• Recorded information
_____

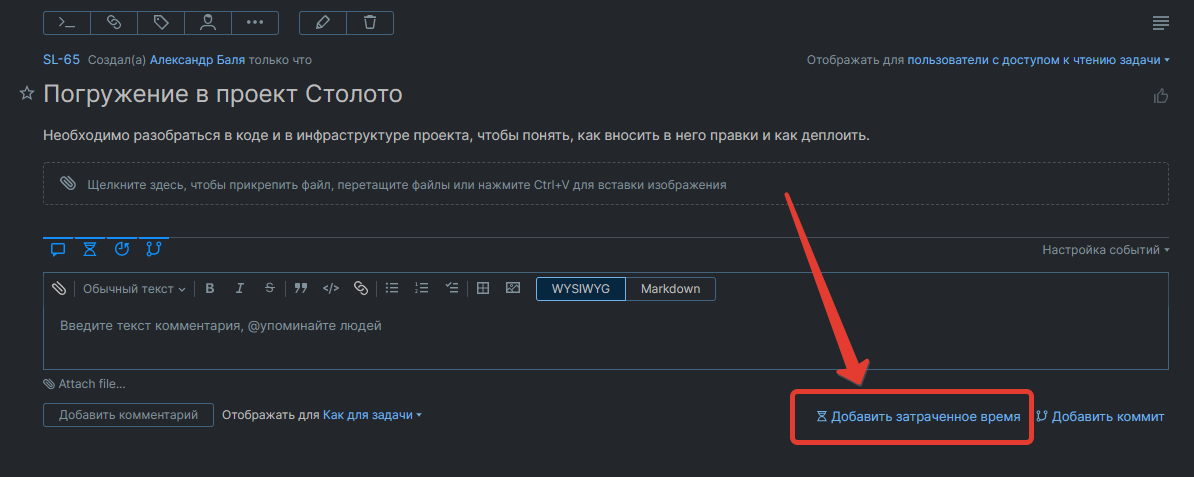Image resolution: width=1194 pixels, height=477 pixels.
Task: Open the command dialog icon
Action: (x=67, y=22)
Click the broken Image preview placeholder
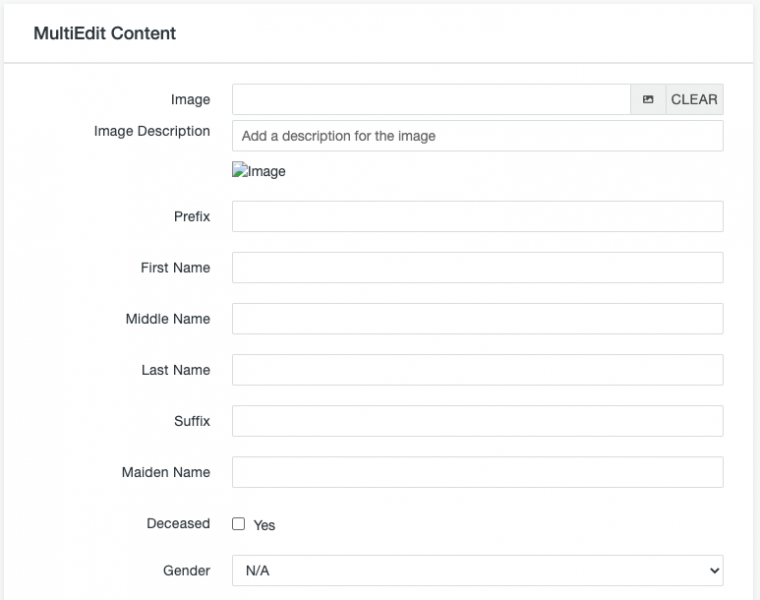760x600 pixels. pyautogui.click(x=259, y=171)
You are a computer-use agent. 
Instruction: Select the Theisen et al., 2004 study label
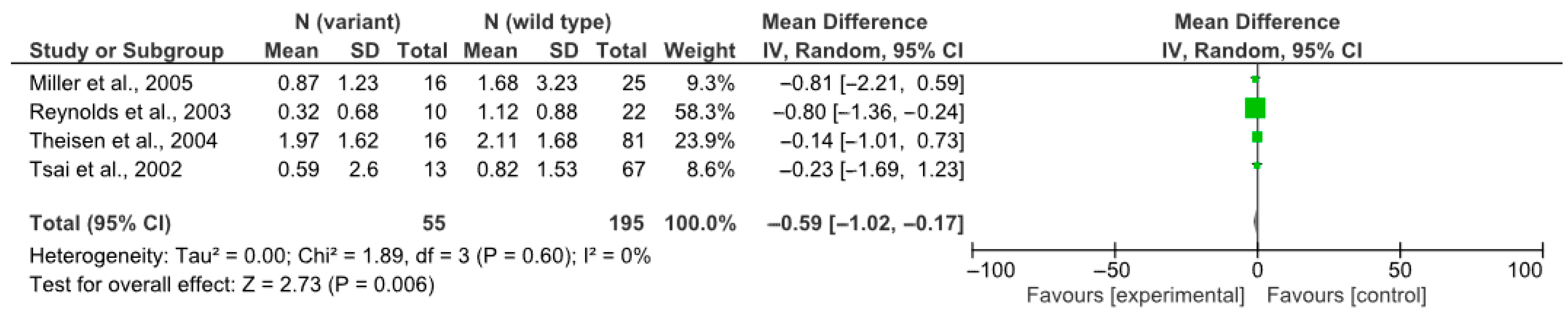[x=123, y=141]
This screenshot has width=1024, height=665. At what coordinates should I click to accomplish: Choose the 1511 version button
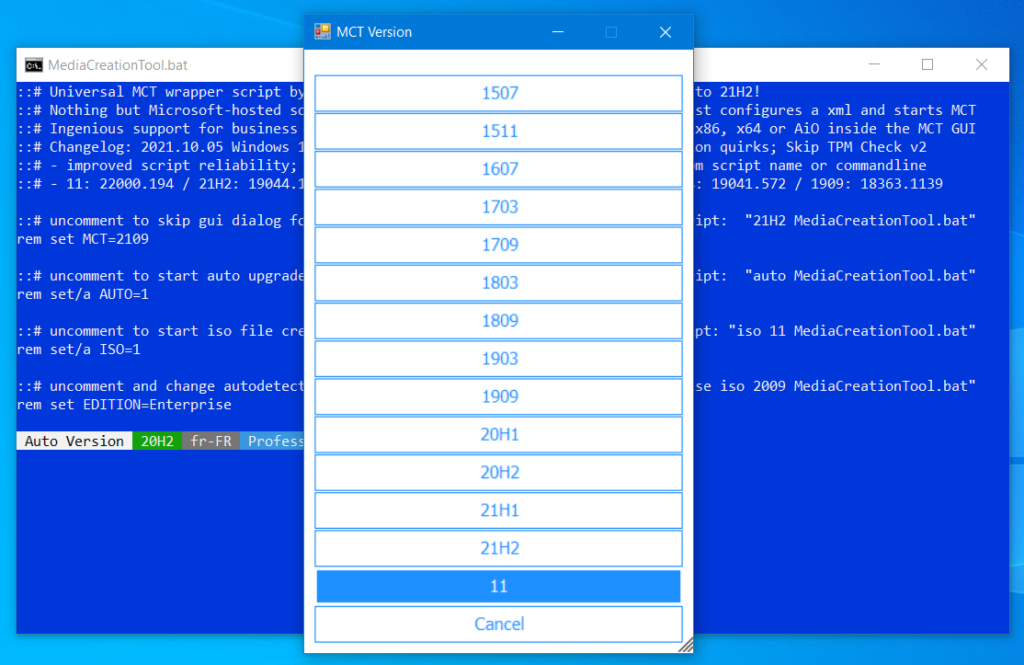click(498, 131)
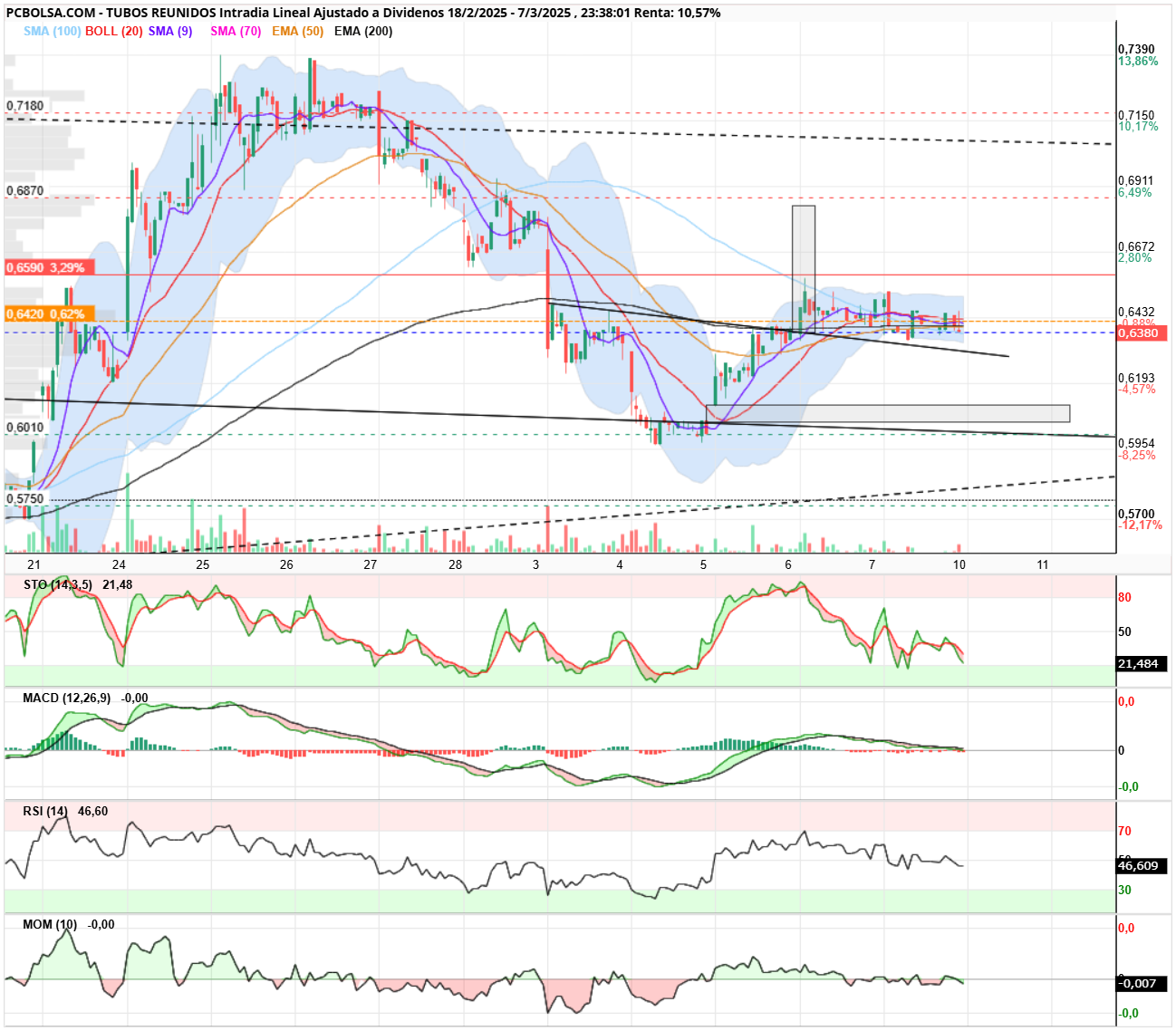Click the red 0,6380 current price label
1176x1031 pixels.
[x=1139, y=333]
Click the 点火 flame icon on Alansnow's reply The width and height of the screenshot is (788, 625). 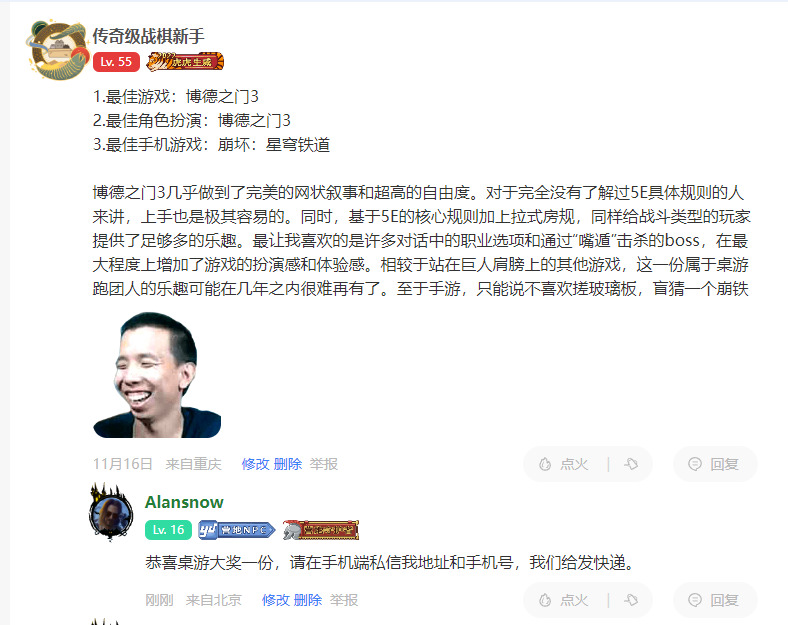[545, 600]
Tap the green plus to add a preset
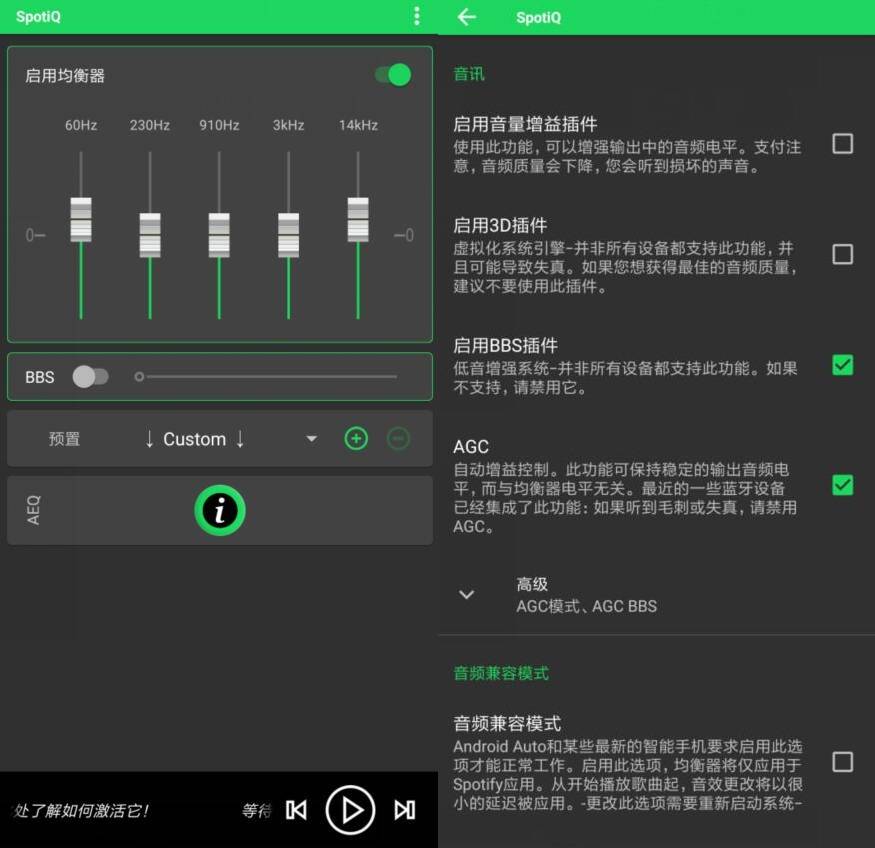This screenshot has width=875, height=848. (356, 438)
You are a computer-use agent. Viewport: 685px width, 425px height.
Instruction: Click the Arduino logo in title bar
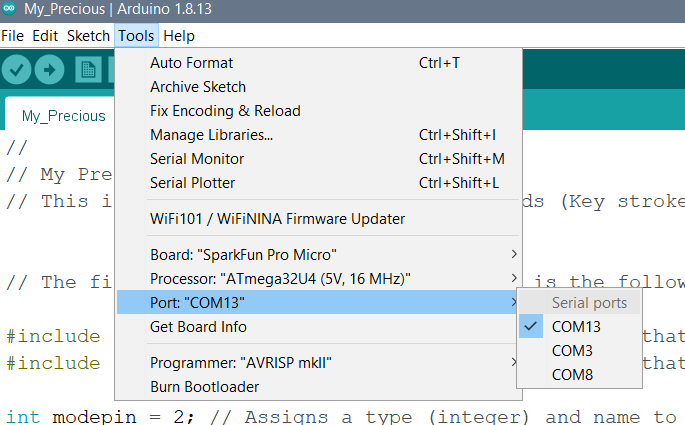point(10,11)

_____

• The task
Read through the data above. Report each line that has the word "computer".

• Finished task
You are a computer-use agent. 
You are a computer-use agent. Viewport: 685px width, 425px height.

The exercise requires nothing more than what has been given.